Today, the car is of huge value to Mercedes-Benz, as Christoph Knecht of Mercedes-Benz Classic explains: "The car had a front-mounted, horizontal opposed-piston two- cylinder engine with chain drive to the rear wheels. With this 15 hp engine, it had a climbing ability of 20 per cent and top speed of nearly 60 kmh. In this configuration, it is a unique car in our collection."

It has been displayed in the Mercedes-Benz Museum in Stuttgart and, in 2006, John and his daughter Sharon visited Mercedes-Benz to see the car. In the intervening years, Mercedes-Benz has taken part in a number of vintage car rallies with the 1902 Benz Spider, including the London-Brighton Run.

The 1902 Benz Spider now lives a charmed life as a much respected member of the Mercedes-Benz heritage fleet. One would think that IO 68 would be settling into retirement now, but Mercedes-Benz has other plans for the 1902 Benz Spider – to take part in a historic 60-mile run from Hyde Park in central London to the seafront in Brighton on the Sussex coast next year.

"We are preparing the car for the London-Brighton Run in 2014. That means we are overhauling the technical components like the engine, gearbox and the brake system," says Knecht.

In preparation for this historic outing, the Benz Spider has revealed yet another secret. The car was painted yellow weeks before Mercedes-Benz bought it in 1968 but they suspected that this was not the original paintwork.
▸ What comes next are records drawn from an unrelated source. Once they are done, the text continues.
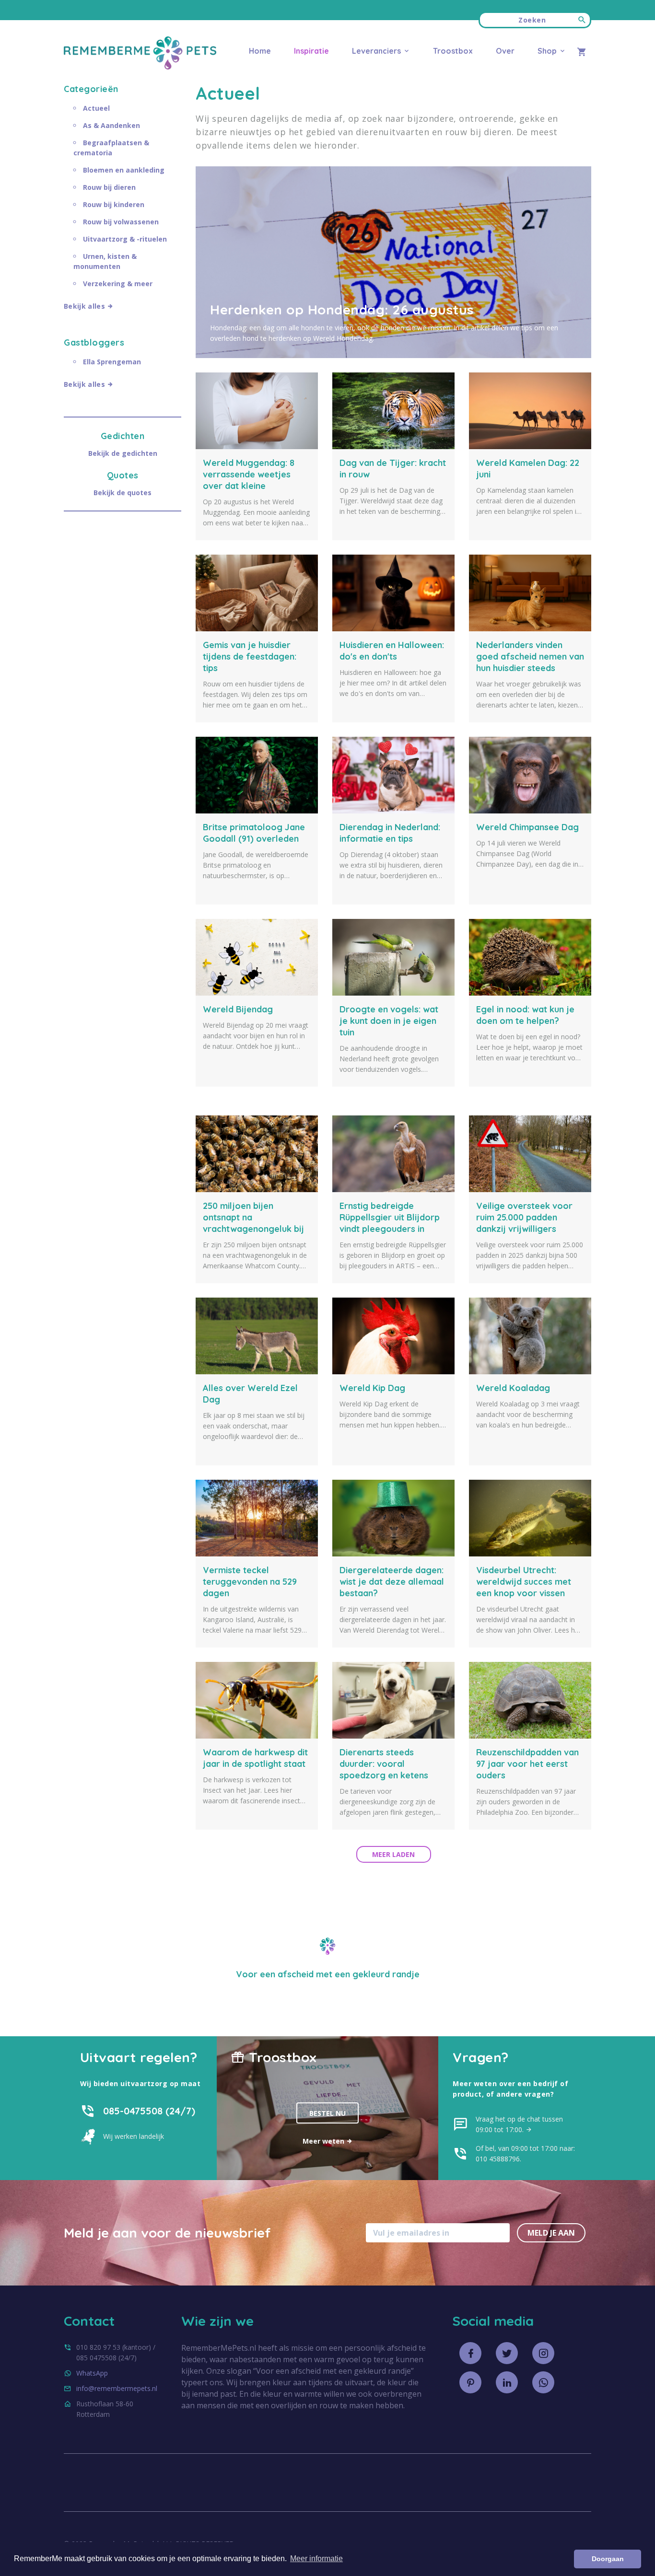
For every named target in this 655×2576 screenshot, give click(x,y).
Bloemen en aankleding (123, 169)
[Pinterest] (470, 2382)
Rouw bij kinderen (113, 204)
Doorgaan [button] (608, 2559)
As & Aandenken (111, 125)
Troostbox (453, 51)
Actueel (96, 108)
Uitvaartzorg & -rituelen (125, 239)
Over (505, 51)
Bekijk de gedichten (122, 453)
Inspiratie (311, 51)
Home (260, 51)
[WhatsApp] (543, 2382)
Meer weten (324, 2141)
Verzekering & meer (117, 283)
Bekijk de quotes (123, 492)
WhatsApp (92, 2373)
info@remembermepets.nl (116, 2388)
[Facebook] (470, 2353)
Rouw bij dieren (109, 187)
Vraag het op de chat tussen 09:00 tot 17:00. (519, 2124)
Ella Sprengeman (112, 361)
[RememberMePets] (140, 66)
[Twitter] (507, 2353)
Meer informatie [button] (316, 2558)
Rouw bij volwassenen (121, 221)
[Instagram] (543, 2353)
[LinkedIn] (507, 2382)
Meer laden (393, 1854)
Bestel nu (327, 2113)
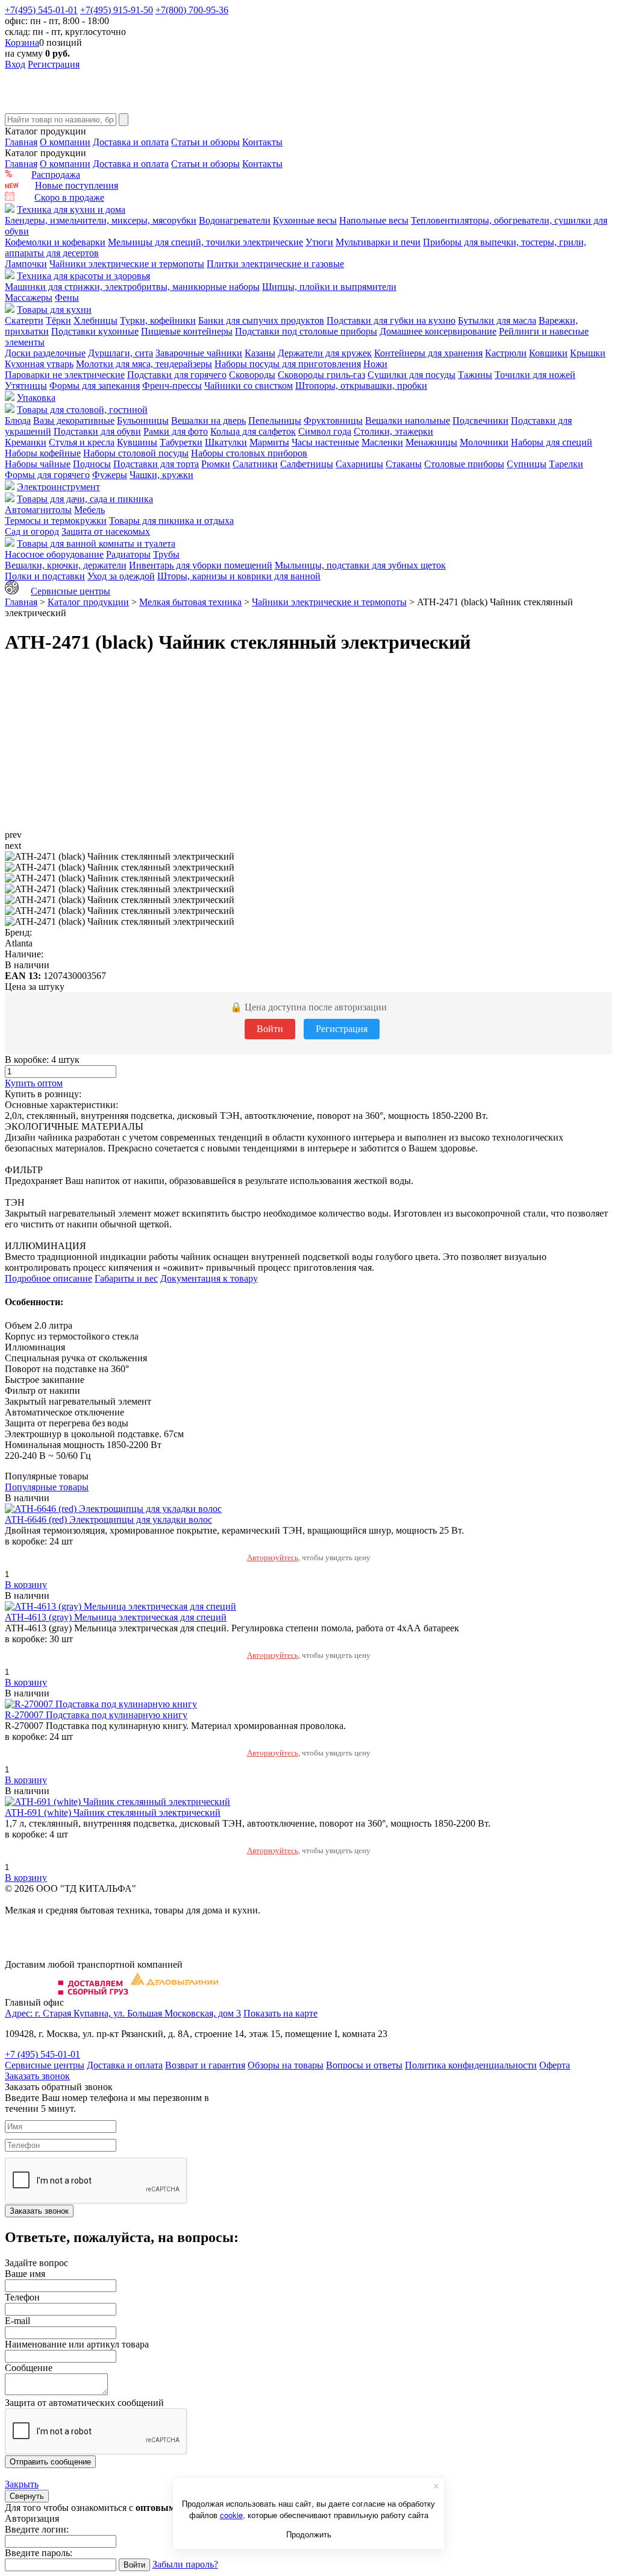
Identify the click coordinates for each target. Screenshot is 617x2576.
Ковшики (548, 353)
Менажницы (431, 442)
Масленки (382, 442)
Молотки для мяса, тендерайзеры (144, 364)
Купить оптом (34, 1083)
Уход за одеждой (121, 576)
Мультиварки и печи (378, 242)
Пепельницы (274, 420)
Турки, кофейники (158, 320)
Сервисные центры (70, 591)
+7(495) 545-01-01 (41, 10)
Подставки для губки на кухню (391, 320)
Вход (15, 64)
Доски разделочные (45, 353)
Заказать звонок (37, 2076)
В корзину (26, 1584)
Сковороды (252, 375)
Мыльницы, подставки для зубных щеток (360, 565)
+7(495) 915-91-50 (116, 10)
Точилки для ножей (535, 375)
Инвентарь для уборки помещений (200, 565)
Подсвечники (481, 420)
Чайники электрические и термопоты (126, 264)
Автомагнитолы (38, 510)
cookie (231, 2515)
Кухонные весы (305, 220)
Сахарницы (359, 464)
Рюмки (215, 464)
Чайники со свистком (248, 385)
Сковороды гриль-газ (321, 375)
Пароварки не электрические (65, 375)
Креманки (25, 442)
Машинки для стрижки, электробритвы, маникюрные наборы (132, 287)
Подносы (92, 464)
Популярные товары (47, 1487)
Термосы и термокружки (56, 520)
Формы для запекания (94, 385)
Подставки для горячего (177, 375)
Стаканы (404, 464)
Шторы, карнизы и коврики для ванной (239, 576)
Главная (21, 142)
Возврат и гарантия (205, 2065)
"We had doubts that the bright yellow was the right colour. During the overhauling of the car we carried out a spectroscopic analysis on the old paint and found out that the original colour scheme was bicolour; we call the colour purple/sand yellow," says Christoph.

IO 68 has been on quite a journey from the early days with the Murphys in Rathangan. The London Brighton Run in 2014 will be just another chapter in the very interesting story of a car that keeps revealing a little more of itself as the years go by.